(Extract to read)
>> Begin

The La Brea Tar Pits Campus
The world’s only active paleontological research facility in a major urban area, La Brea Tar Pits is situated within the eastern portion of Hancock Park in Los Angeles’s Miracle Mile district. Since research began in 1913, the Tar Pits have yielded millions of samples, including saber-toothed cats, dire wolf and mastodon skeletons, innumerable plants, small rodents, and insects. Scientists continue to make new discoveries daily in the Tar Pits open-air excavations. Collections from the Tar Pits constitute an unparalleled resource for understanding environmental change in Los Angeles and the planet over the past 50,000 years of Earth’s history.

The George C. Page Museum, designed by Los Angeles architects Frank Thornton and Willis Fagan, opened in 1977. Burrowed into the earth to preserve as much of the landscape as possible, it has sloping, grass-covered exterior walls, which are a beloved feature of Hancock Park, and is surmounted by a 10-foot-high, 4-sided fiberglass frieze of Ice Age landscapes, plants, and mammals, created by the sculptor Manuel Paz. The 57,000-square-foot-museum has more than 2 million specimens in its collection. Because of the building’s shape and underground siting, however, the museum is difficult to modify and expand, to the detriment of its programs in exhibition, education, research, and storage. 

In addition to the Tar Pits and the museum, the campus comprises several active digs, an Observation Pit building from the 1950s (refurbished in 2014), a concession building, simulated Pleistocene landscapes, and contemporary gardens.

Over the past few years, NHMLAC has made an ongoing series of improvements and enhancements to the Tar Pits, the museum and its portion of the park. The recent installation of the Second Home Serpentine Pavilion by selgascano celebrated architectural design and provided a temporary site for free public events. 

About the Natural History Museums of Los Angeles County  
The Natural History Museums of Los Angeles County (NHMLAC) include the Natural History Museum in Exposition Park (NHM), La Brea Tar Pits, and the William S. Hart Museum. They operate under the collective vision to inspire wonder, discovery, and responsibility for our natural and cultural worlds. The museums hold one of the world’s most extensive and valuable collections of natural and cultural history—more than 35 million objects. Using these collections for groundbreaking scientific and historic research, the museums also incorporate them into nature and culture exploration in L.A. neighborhoods, and a slate of community science programs—creating a natural history museum experience that explores the past, but increasingly addresses the present and the future. Learn more here.

>> End

(Work to do)
a: Rewrite the stretch of the La Brea Tar Pits text from "In addition to" through "and contemporary gardens.", putting "visitor center" in place of "concession building".
b: Carry on the La Brea Tar Pits text, picking up after its last sentence.
The records that come next are separate material and are not connected to the La Brea Tar Pits text.

(Dataset content)

>> Begin

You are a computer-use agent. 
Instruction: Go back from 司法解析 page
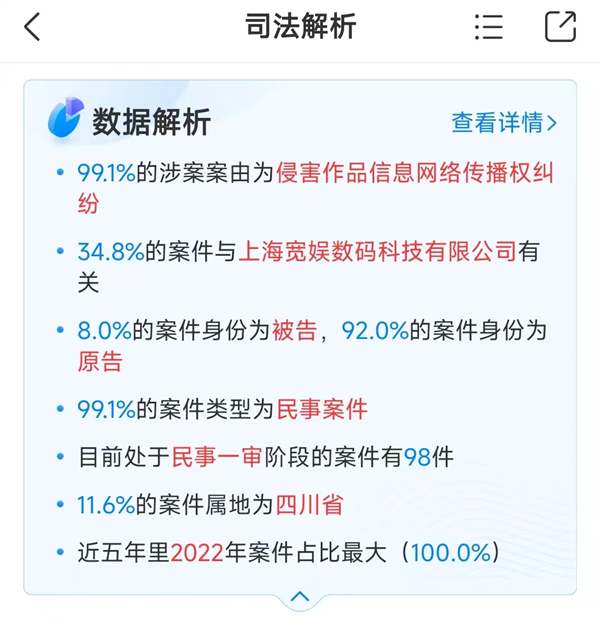click(x=33, y=27)
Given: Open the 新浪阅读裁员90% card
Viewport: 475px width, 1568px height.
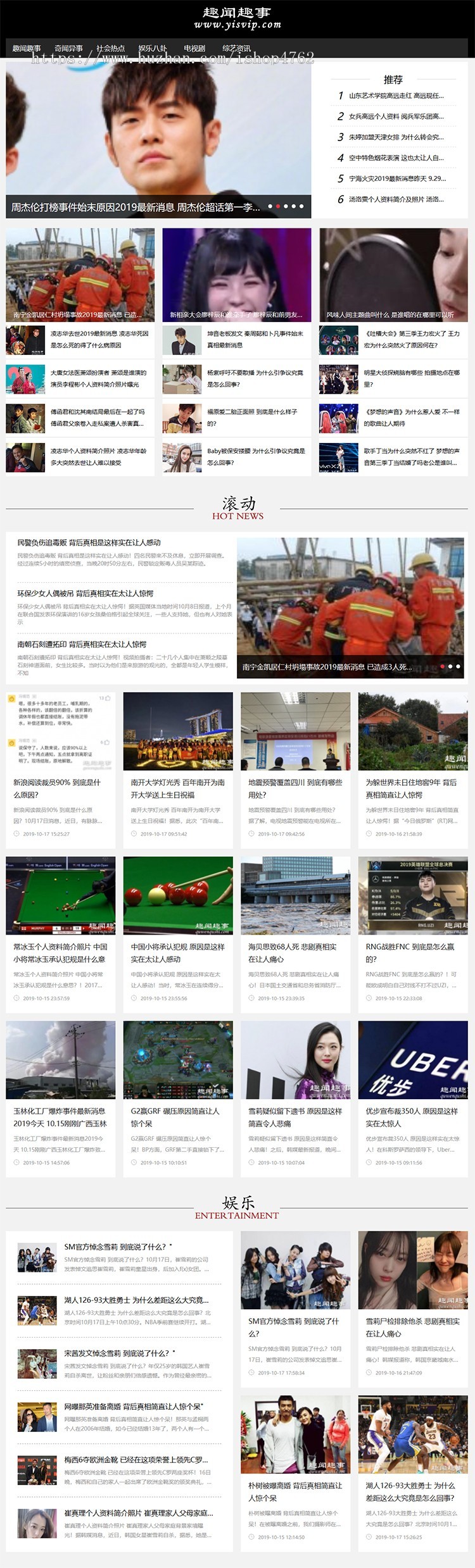Looking at the screenshot, I should pos(60,788).
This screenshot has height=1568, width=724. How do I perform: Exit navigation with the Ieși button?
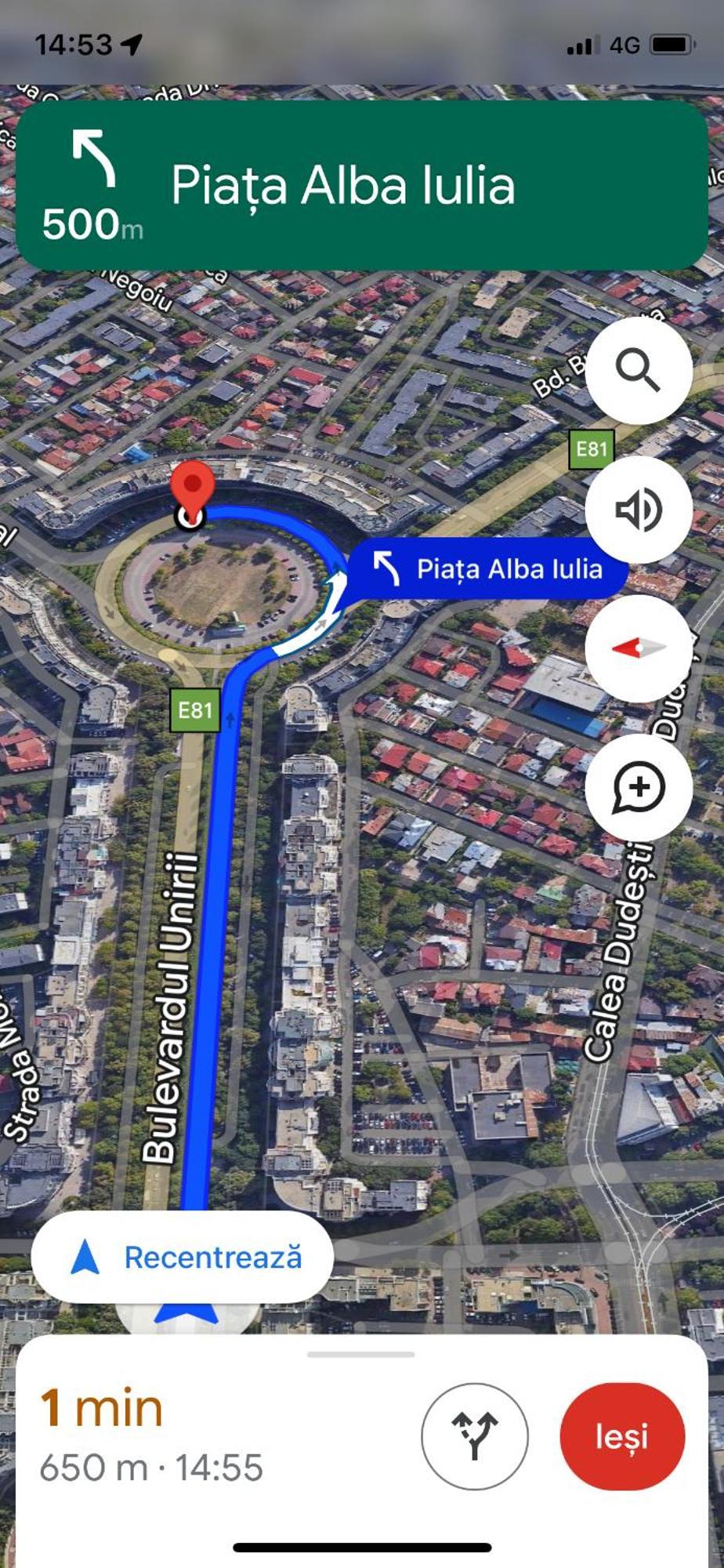coord(622,1436)
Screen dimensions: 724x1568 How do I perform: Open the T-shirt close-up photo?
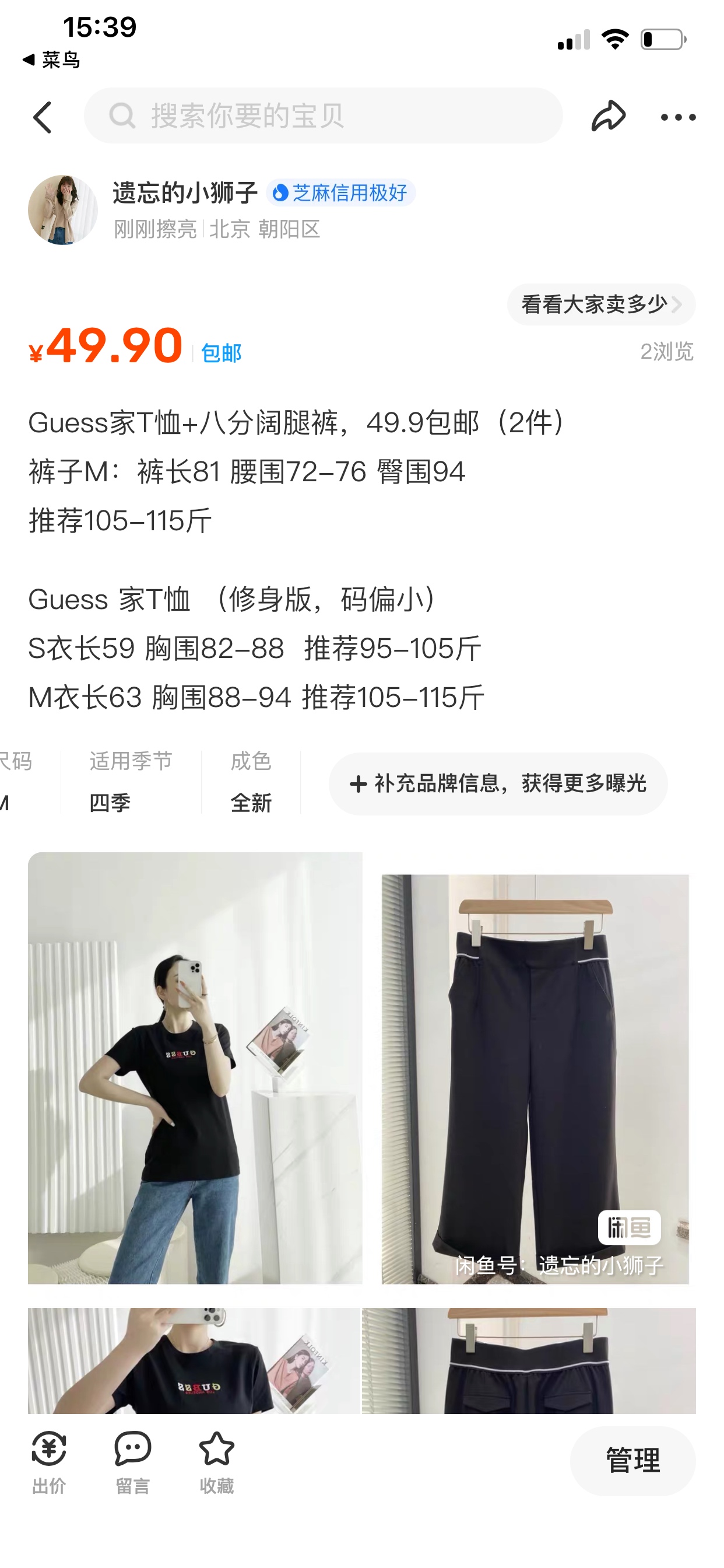pos(195,1361)
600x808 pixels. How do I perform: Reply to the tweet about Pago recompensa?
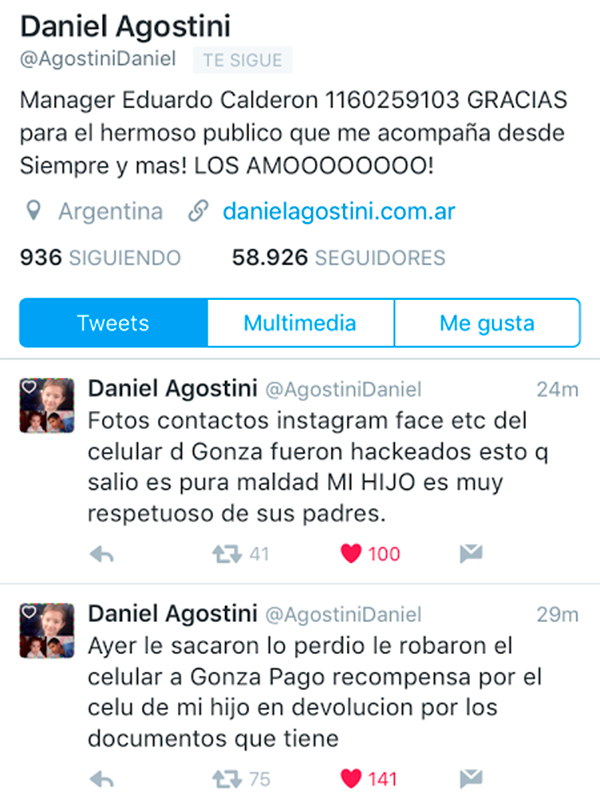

>> End

(Answers below)
a:
In addition to the Tar Pits and the museum, the campus comprises several active digs, an Observation Pit building from the 1950s (refurbished in 2014), a visitor center, simulated Pleistocene landscapes, and contemporary gardens.

b:
About La Brea Tar Pits 
The asphalt seeps at La Brea Tar Pits are the only consistently active and urban Ice Age excavation site in the world. This makes the site a unique window into active science—where fossils are discovered, prepared, researched, and displayed in one place. Outside, visitors can watch excavators unearth fossils of the wildlife trapped in the seeps. Inside the Museum, scientists and volunteers clean, repair, and identify those very fossils. The best specimens are displayed and available for research: from extraordinary saber-toothed cats, giant sloths, dire wolves, mammoths, and mastodons—to microfossils of small animals and plants. These collections constitute an unparalleled resource for understanding environmental change in Los Angeles, and the planet, during the last 50,000 years of Earth’s history.

WEISS/MANFREDI Architecture/Landscape/Urbanism 
WEISS/MANFREDI Architecture/Landscape/Urbanism is at the forefront of architectural design practices that are redefining the relationships between landscape, architecture, infrastructure, and art. Named one of North America's "Emerging Voices" by New York’s Architectural League, WEISS/MANFREDI won the 2018 Cooper Hewitt Smithsonian Institution’s National Design Award as well as the New York AIA Gold Medal, and the Academy Award in Architecture from the American Academy of Arts and Letters. Most recently, WEISS/MANFREDI was honored with the Mercedes T. Bass Landscape Architects in Residence Fellowship at the American Academy in Rome. The firm's cross-disciplinary projects include the Seattle Art Museum's Olympic Sculpture Park, recognized as one of Time Magazine’s Ten Best Architectural Marvels, the Brooklyn Botanic Garden Visitor Center, Penn’s Center for Nanotechnology, the Women’s Memorial at Arlington Cemetery, the Museum of the Earth, and the recently opened Hunter's Point South Waterfront Park. They are currently working on the US Embassy in New Delhi, India. For more information visit weissmanfredi.com.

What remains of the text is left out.